- **Data provided**
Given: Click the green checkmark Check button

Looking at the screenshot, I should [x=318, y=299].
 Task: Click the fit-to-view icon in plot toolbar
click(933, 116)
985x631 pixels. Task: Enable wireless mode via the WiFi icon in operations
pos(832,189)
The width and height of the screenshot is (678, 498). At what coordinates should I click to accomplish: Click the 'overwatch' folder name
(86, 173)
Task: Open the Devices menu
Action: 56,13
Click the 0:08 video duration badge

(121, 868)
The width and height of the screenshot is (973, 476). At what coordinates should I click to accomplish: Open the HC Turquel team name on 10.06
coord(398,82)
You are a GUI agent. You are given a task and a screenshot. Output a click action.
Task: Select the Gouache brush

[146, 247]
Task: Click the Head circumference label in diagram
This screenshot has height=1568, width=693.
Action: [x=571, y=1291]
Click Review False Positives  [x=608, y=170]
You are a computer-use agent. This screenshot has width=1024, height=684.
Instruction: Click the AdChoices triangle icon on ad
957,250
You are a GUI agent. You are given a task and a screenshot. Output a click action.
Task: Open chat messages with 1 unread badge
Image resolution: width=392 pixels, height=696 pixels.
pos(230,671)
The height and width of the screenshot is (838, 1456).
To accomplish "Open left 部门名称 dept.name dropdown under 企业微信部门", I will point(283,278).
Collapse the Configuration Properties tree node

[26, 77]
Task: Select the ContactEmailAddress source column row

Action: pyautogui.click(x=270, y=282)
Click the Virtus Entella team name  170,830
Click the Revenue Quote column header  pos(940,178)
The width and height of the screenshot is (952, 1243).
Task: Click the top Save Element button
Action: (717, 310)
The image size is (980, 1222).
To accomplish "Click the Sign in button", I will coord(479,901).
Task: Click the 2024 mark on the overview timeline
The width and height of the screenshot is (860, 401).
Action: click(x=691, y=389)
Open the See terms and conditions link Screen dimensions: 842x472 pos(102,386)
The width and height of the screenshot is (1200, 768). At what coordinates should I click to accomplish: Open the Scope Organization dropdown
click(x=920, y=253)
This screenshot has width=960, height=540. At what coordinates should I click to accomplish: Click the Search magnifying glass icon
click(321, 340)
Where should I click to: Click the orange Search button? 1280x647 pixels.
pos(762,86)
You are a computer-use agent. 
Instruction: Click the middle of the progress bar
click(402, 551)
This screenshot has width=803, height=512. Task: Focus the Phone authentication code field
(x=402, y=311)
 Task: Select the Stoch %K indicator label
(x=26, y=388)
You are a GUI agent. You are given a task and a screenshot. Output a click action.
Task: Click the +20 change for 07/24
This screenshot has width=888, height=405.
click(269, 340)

- **Exercise prompt**
Copy whichever lines in the listing above contain the word "computer".

- **Result for this exercise**
You are a computer-use agent. This screenshot has width=1024, height=684.
You are a computer-use agent. 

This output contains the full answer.